As data becomes a new currency of research, researchers struggle with how to manage, publish, and archive their data, and institutions do not yet understand how to define policies for, support, leverage or sustain data as it does traditional research products like books or articles. And the fact that research funding organizations of all types are beginning to require more sophisticated data management and sharing practices by their researchers just adds to the need for greater understanding of how to fold these data products into our system of scholarly communication and credit. If data is to be a creditable output of scholarship in the research community, scholars and institutions that make large investments in its creation and management need capture the credit for that investment. Developing mechanisms to capture and credit data as a measurable aspect of research productivity and impact, similar to the metrics for publication that are currently used for the promotion and tenure system, and for institutional assessment and ranking, is highly desirable. This is where data-as-publication relates to some of the emerging pathologies for traditional published described earlier.

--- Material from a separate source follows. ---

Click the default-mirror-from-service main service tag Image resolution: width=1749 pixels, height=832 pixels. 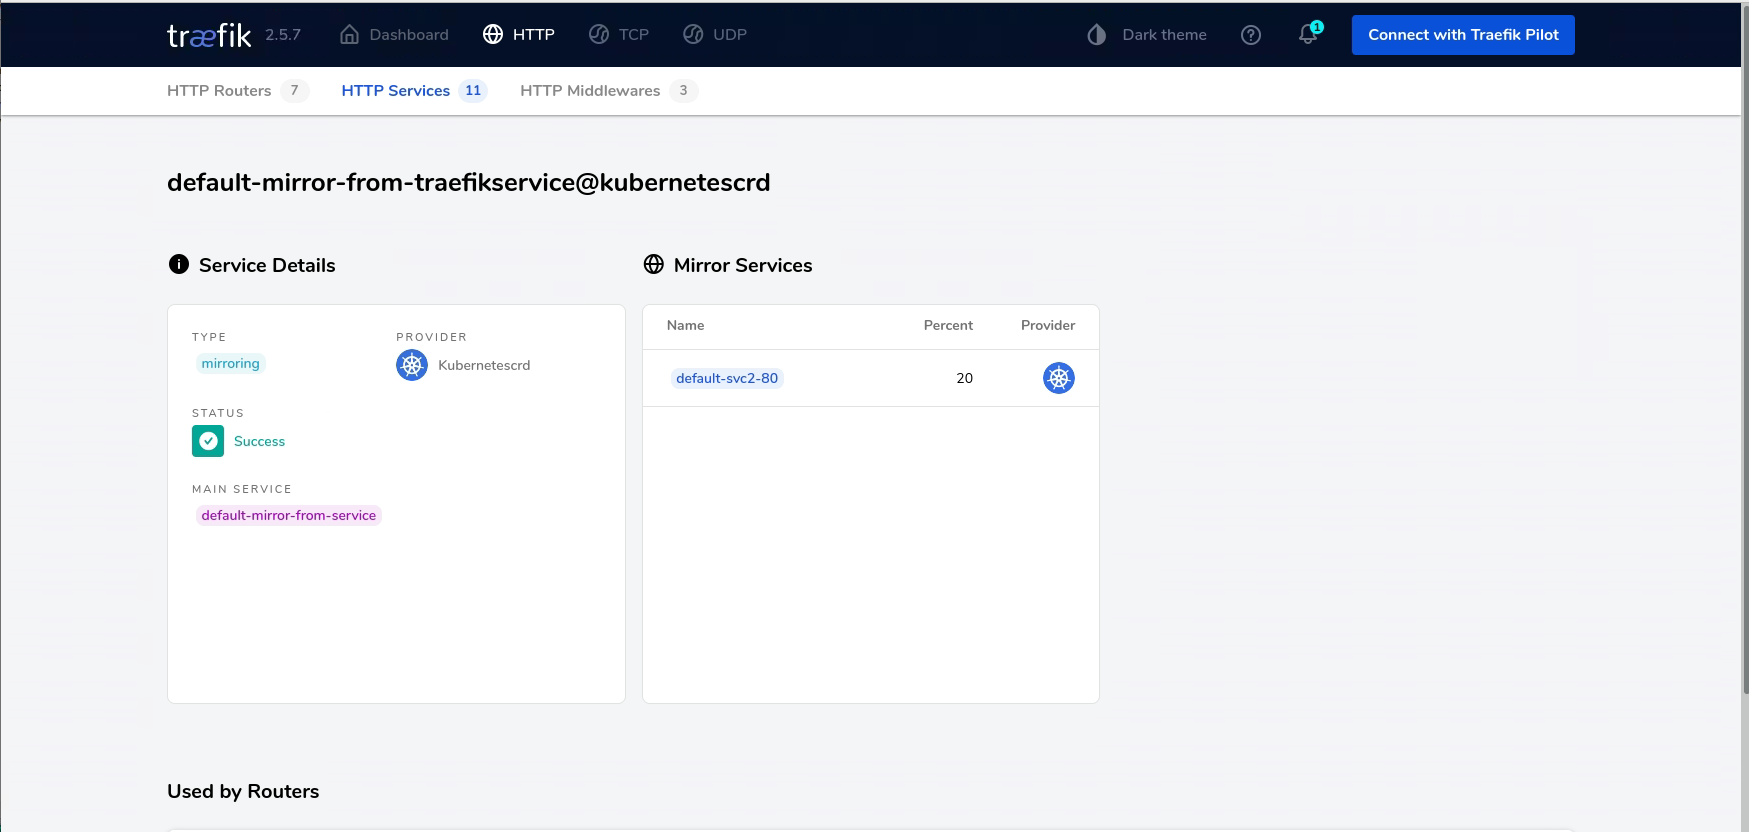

This research has three major themes across the three years:

Year 1: Data Curation. Aspects of research data management, preservation, integration and visualization impact its potential for scholarly reuse to verify research results or to conduct new research using old data in new ways. We will investigate the range of individual and institutional roles and responsibilities for data management, publication and preservation, integration and visualization across relevant entities (e.g. academic, IT, research, library). We will also investigate desirable infrastructure to support data as a new mode of scholarly communication of equal importance to traditional publications, in support of Year 2.

Year 2: Data Governance. Researchers, universities, funders and the public face myriad issues of data quality, authenticity, reproducibility, ownership, control, access rights, reuse and preservation (see Smith, Report 2011). Belief systems often vary from legal or institutional realities, and where data has economic value and questionable legal protection we lack scholarly norms of behavior and policy. Do researchers “own” their data or do their institutions, funders, students, or the public have equal rights? Should researchers be required to release their data under open terms of access, to insure reproducibility and leverage the public’s investment?

Year 3: Data Publishing. The third year will focus on the technical, social/cultural and legal issues and challenges around the concept of “data papers”, or formal data publications as part of the scholarly reward and recognition system of equal weight to traditional research articles (see Smith, Conference Proceedings, 2011). Working across university and publishing organizations, we will study whether the “publishing paradigm” is the right one for including data in the system of academic credit, or whether novel “altmetrics” are needed to recognize how research is evolving. An international conference will examine these issues and develop new thinking about how data fits into the record of scholarship.